TASK TO COMPLETE: Copy out precisely the lines of the material that follows, beginning with the line containing "The height and width of the screenshot is (689, 911)." and ending with its last line; exclude pictures.
● ● ●
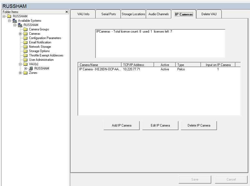Click the Storage Options folder icon

pos(25,51)
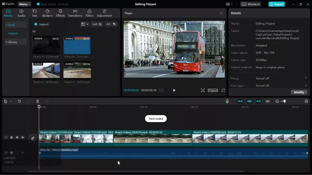The height and width of the screenshot is (175, 312).
Task: Open the Effects panel
Action: (x=60, y=12)
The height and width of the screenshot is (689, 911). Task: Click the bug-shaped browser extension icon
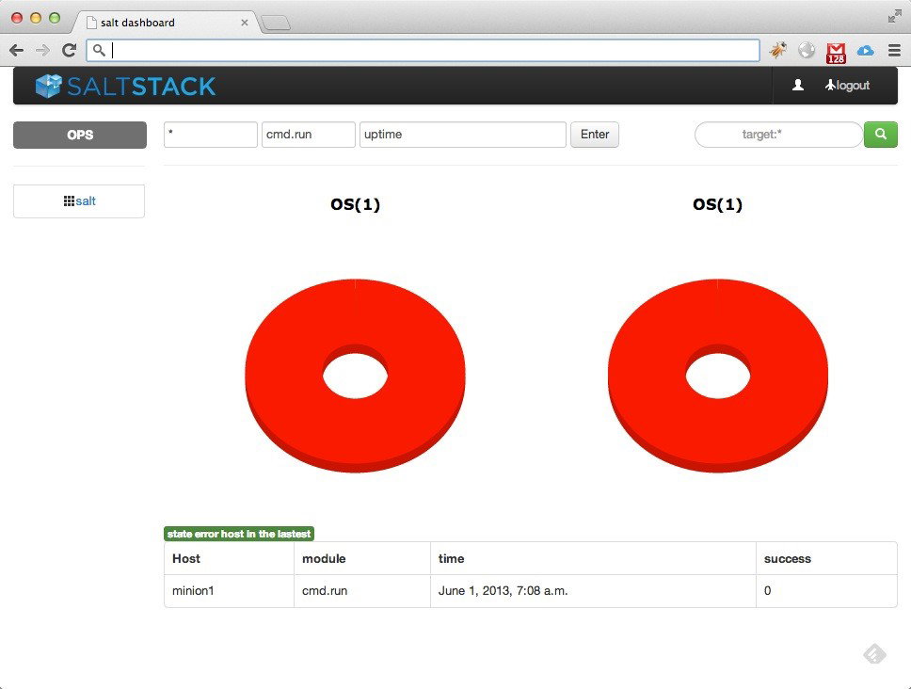[778, 50]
● ● ●
OUTPUT FOR THIS TASK:
The height and width of the screenshot is (689, 911). Task: Click the bug-shaped browser extension icon
[778, 50]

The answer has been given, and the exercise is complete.